What you should do. Update the records below by replacing every "How do I perform" with "What is the way to" and keeping everything else the same. Leave the pictures out.

___ Information provided ___

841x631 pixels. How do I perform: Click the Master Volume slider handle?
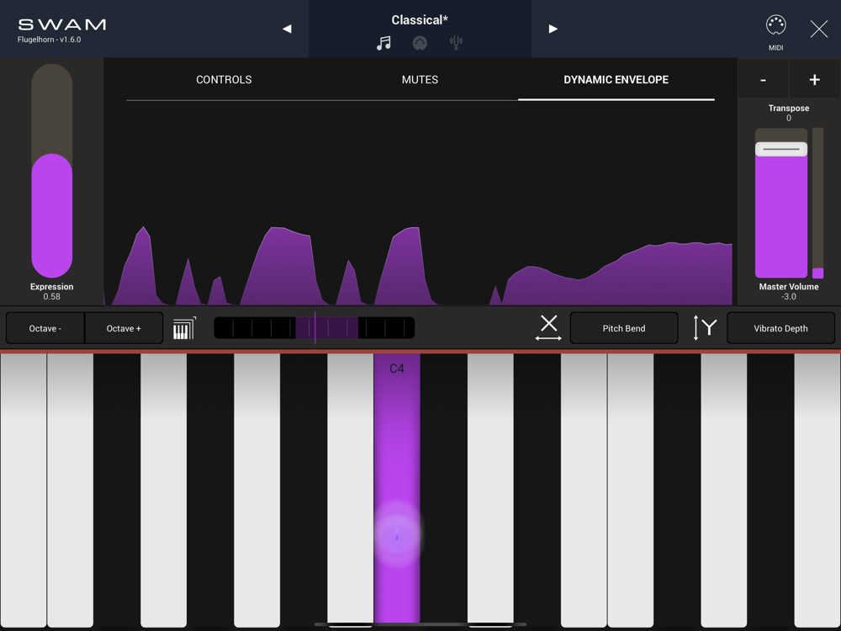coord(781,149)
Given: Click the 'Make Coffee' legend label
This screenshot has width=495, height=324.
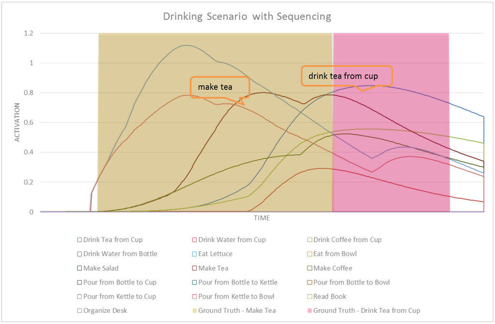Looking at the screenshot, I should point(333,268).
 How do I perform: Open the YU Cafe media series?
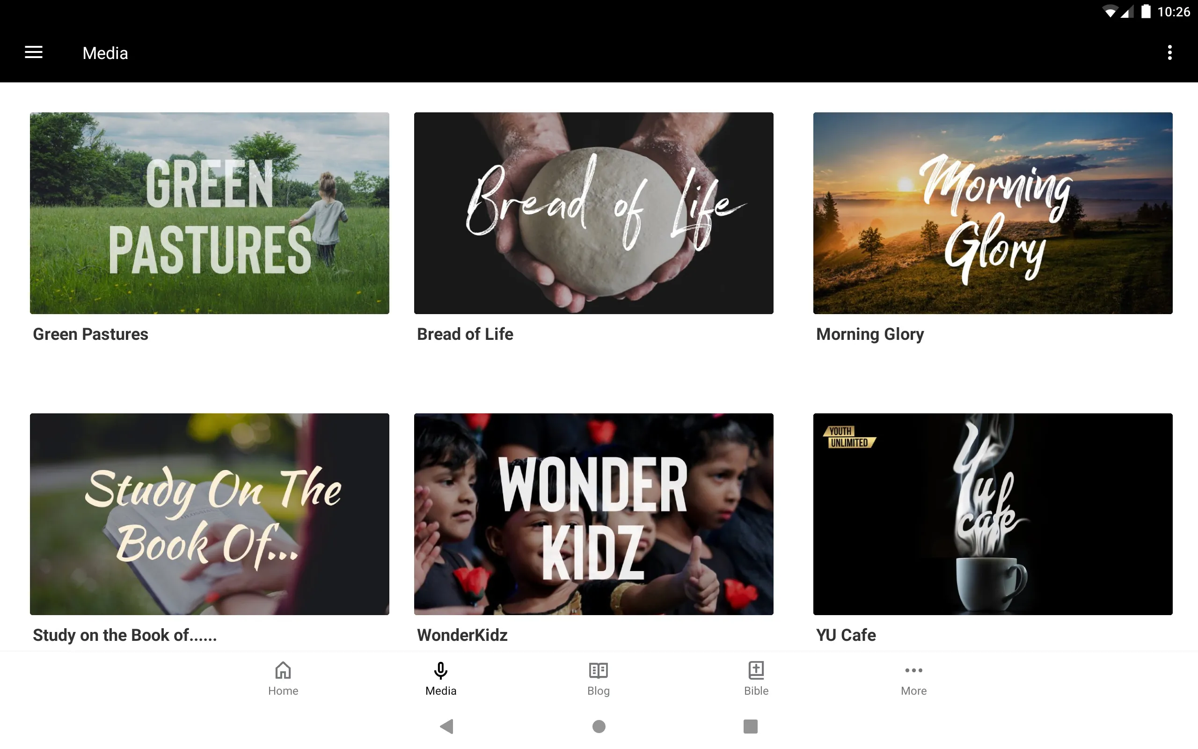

___

Answer to the exercise.
841x631 pixels. What is the way to: Click the Master Volume slider handle?
coord(781,149)
Given: Click the 'Make Coffee' legend label
This screenshot has width=495, height=324.
Looking at the screenshot, I should point(333,268).
 What is the way to: Open the YU Cafe media series?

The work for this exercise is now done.